The breeze circles behind the little one, and its small stench makes my nose twitch. It has not developed the oily film that covers a grown man like the slime on a rock fished from the water. Any creature can smell a man coming from afar, hears his loud crash through the tender woods.

But the human stench aside, the little one has another smell, more pleasing, of the sweet things it has fed upon today. With traces and crumbs about its little mouth, the little one waggles something before my eyes, teasing me with the sweetness. Perhaps this is a present. I ease my paw through the bars, opening my claws just so. The little one makes its mistake and waves the sweet too close.

When I snatch my paw back, the little two-legs lets out a howl: “Mommy! Mommy!” The screaming kid runs to burrow its blunt head against the belly of its mother. Unlike a sow-bear, the human has only two teats, but I smell the heat of her sex.
Pawing over the little one’s gift, I discover it is not food after all, but an odd-looking cub. I bat the body, but the creature seems dead. I have batted about unattended cubs in the high places, but never one as puny as this. Deformed, with no claws, only stumps for legs.

               “Yonaguska!” Teesataskie yells at me over the screams and cries of the female and her blubbering little one. Their eyes are wide and their mouths open in a new trick I have not see before. How truly expressive, yet pitiful, are a human’s eyes.
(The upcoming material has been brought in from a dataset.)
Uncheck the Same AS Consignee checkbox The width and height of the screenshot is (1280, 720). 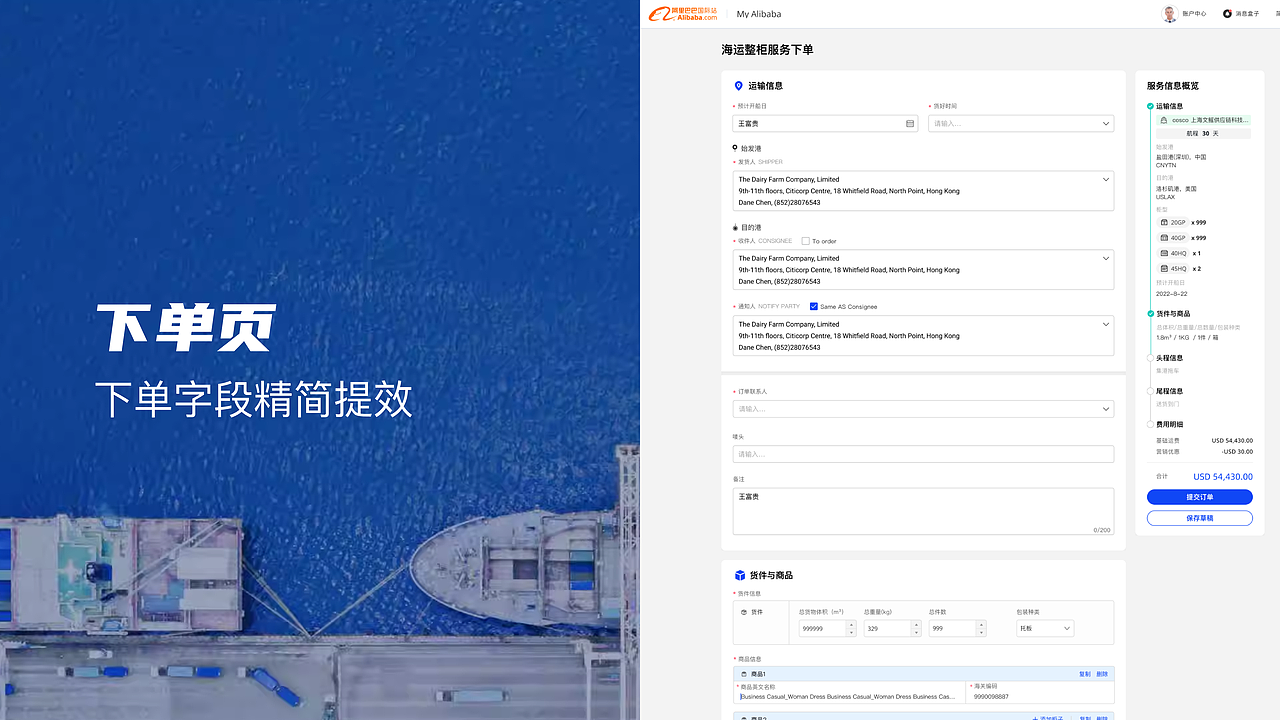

Swat the cub again and its head rolls free, trailing a fine dust over the dirt. I sniff its body, no scent of flesh or blood or even the human food I’m craving. I try licking the fur but its hide comes off in strips on my tongue. When I snatch the body in my jaws and give it a good shake, the hind legs fly off, spilling the white dust everywhere. I drop the corpse and nose it over. It has no eyes, only dull round stones hooked into its soft skull.
The squalling two-legs depart after Teesataskie returns the green leaves and polished stones they have given him. He stands perplexed by my cage. He holds out his empty palms. I can still smell the green leaves staining his hands.

               “Yonaguska,” why?

I shrug my hairy shoulders. I did it a favor. It would never have lasted past winter. I spit the cub’s remains through the bars. I still want something sweet.


***

DO NOT FEED THE BEAR. My claw traces the strange inscription that Teesataskie has pinned on the bars of my pen.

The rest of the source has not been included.